━━━ SELECTED PASSAGE

@rhcp In the case that there is a conflict between these options, do you want the piecewise sorted ascending with respect to q*, descending with respect to z, or something else? The standard way in Maple is ascending with respect to z with the lower bounds not explicitly stated, though it's easy to present in an other-than-standard format. And do you want the piecewise presented in terms of w/p or z?

@rhcp You'll need to upload and post your worksheet because what you've shown in your Question is too small for me to read, even at the maximum magnification.

@tomleslie As types, radical and anything^fraction are equivalent, and radical is more to the point; so, vote up.

Here are a few corrections, including returning 1 if the probability of the condition is 0 and returning FAIL if the unsimplified results from Probability give FAIL/FAIL.

Conditioned:= proc(
   event::{relation, set(relation)},
   cond::{relation, set(relation)}, 
   rv::
      {name= RandomVariable &under Statistics:-RandomVariable,
       {set,list}(name= RandomVariable &under Statistics:-RandomVariable)
      }
) 
uses St= Statistics;
local 
   Event:= `if`(not event::set, {event}, event),
   Cond:= `if`(not cond::set, {cond}, cond),
   RV:= `if`(not rv::{set,list}, [rv], [rv[]]),
   d 
;
   if nargs=3 then 
      (Event,Cond):= 
         subs(lhs~(RV)=~ St:-RandomVariable~(rhs~(RV)), [Event, Cond])[]
   fi;
   d:= St:-Probability(Cond);
   if d = 0 then 1
   elif d = FAIL then FAIL
   #union used rather than intersection because Probability considers a set
   #of relations to represent the intersection of the corresponding events. 
   else St:-Probability(Event union Cond) / d
   fi
end proc:

Probability cannot handle the multivariable situations that you want to consider. If you're only interested in spaces that are the product independent uniform distributions, I may be able to code something from scratch.

@BigBugBuzz I haven't seen any mention of an actual bug in Probability in this thread, just limitations. If presented with a problem too complex, it may return the symbol FAIL. Some of the more-complex problems may be easily done by numeric integration if an exact answer is not required. Do you require exact solutions?

@inteli 

You can select columns 3 and 6, for example, by M1B[.., [3,6]]. You can select rows 5 and 1, with 5 being on top, by M1B[[5,1], ..].

@Markiyan Hirnyk 

I am in Amsterdam, many thousands of kilometers from my home. I will fix the FAIL issues when I have access to a computer, which is likely Friday. I need a different power adapter for my computer due to the different electricity here, I've ordered it, and it's coming Friday.

I already said that FAIL/FAIL incorrectly simplifies to 1 and that I'd fix it when I had access to a computer. That you would mention it again in just a few hours is what we call "flogging a dead horse."

━━━━━━

WHAT TO DO:
a – In the Maple forum thread, what does the Conditioned procedure return when the probability of the condition is 0?
b – In the Maple forum thread, reproduce the span between "Here are a few" and "RandomVariable &under Statistics:-RandomVariable)", inclusive, changing "corrections" to "fixes".
c – Extend the Maple forum thread past its final post.
The lines that come next are from a separate source and have nothing to do with the Maple forum thread.

━━━ DATASET SECTION

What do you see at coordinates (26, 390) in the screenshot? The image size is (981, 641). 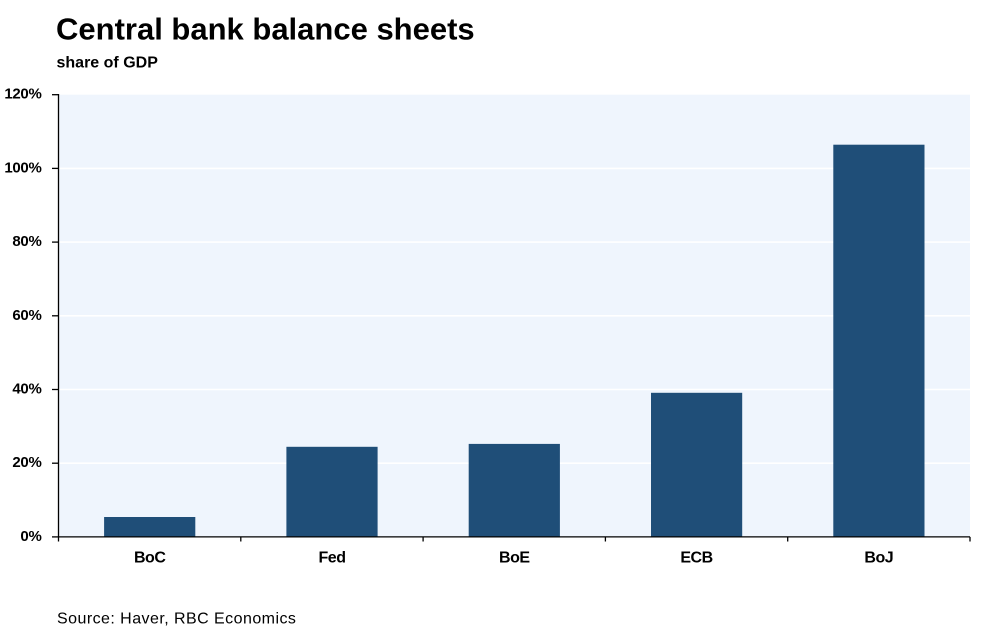 I see `svg-text: 40%` at bounding box center [26, 390].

━━━━━━

SET OF ANSWERS:
a – It returns 1.

b –
Here are a few fixes, including returning 1 if the probability of the condition is 0 and returning FAIL if the unsimplified results from Probability give FAIL/FAIL.

Conditioned:= proc(
   event::{relation, set(relation)},
   cond::{relation, set(relation)}, 
   rv::
      {name= RandomVariable &under Statistics:-RandomVariable,
       {set,list}(name= RandomVariable &under Statistics:-RandomVariable)

c –
@Markiyan Hirnyk The error comes from Probability, not from my procedure. Would you expect me to rewrite that also? The Mathematica conditioning operator is just an add-on to its probability command. Likewise, my procedure is an add-on to Probability. It does correctly handle whatever multivariable cases Probability handles.

The situation is far from ideal, but you can't blame me for the longstanding deficiencies of Probability.

When I have access to a computer, rather than my phone, I will correct the case where FAIL/FAIL simplifies to 1.

@Markiyan Hirnyk 

I don't have Mathematica, so I can't check which cases it handles; so, I made it at least robust enough to handle the single example given in the Question.

My procedure (as originally posted) handles the multivariable case when the random variables have already been declared. To handle the other case---that the variables are being declared directly in the third argument (similar to an assuming clause), requires only a trivial modification:

Conditioned:= proc(
   event::{relation, set(relation)},
   cond::{relation, set(relation)}, 
   rv::
      {name= RandomVariable &under Statistics:-RandomVariable,
       {set,list}(name= RandomVariable &under Statistics:-RandomVariable)
      }
) 
uses St= Statistics;
local 
   Event:= `if`(not event::set, {event}, event),
   Cond:= `if`(not cond::set, {cond}, event),
   RV:= `if`(not rv::{set,list}, [rv], [rv[]]) 
;
   if nargs=3 then 
      (Event,Cond):= 
         subs(lhs~(RV)=~ St:-RandomVariable~(rhs~(RV)), [Event, Cond])[]
   fi;
   #union used rather than intersection because Probability considers a set
   #of relations the represent the intersection of the corresponding events. 
   St:-Probability(Event union Cond)/St:-Probability(Cond)
end proc:

@BigBugBuzz I think that it'd be best to avoid applying evalf to expressions containing RootOf because it'll generally only give you one result when there are many. Rather, you need to isolate roots to intervals, possibly complex intervals.
            

@tomleslie I think that you intended to include an argument w = 0..1 to your fsolve, but that you forgot it.

@ibndirac Sorry, I misterpretted something---not something that you wrote but some Maple output. My Dirac comment was totally irrelevant.

I suppose that you think of diff(g(x,t), x) as some sort of Dirac-like function, right?

@Annonymouse The dimension of a solution returned by solve is the number of its vacuous equations.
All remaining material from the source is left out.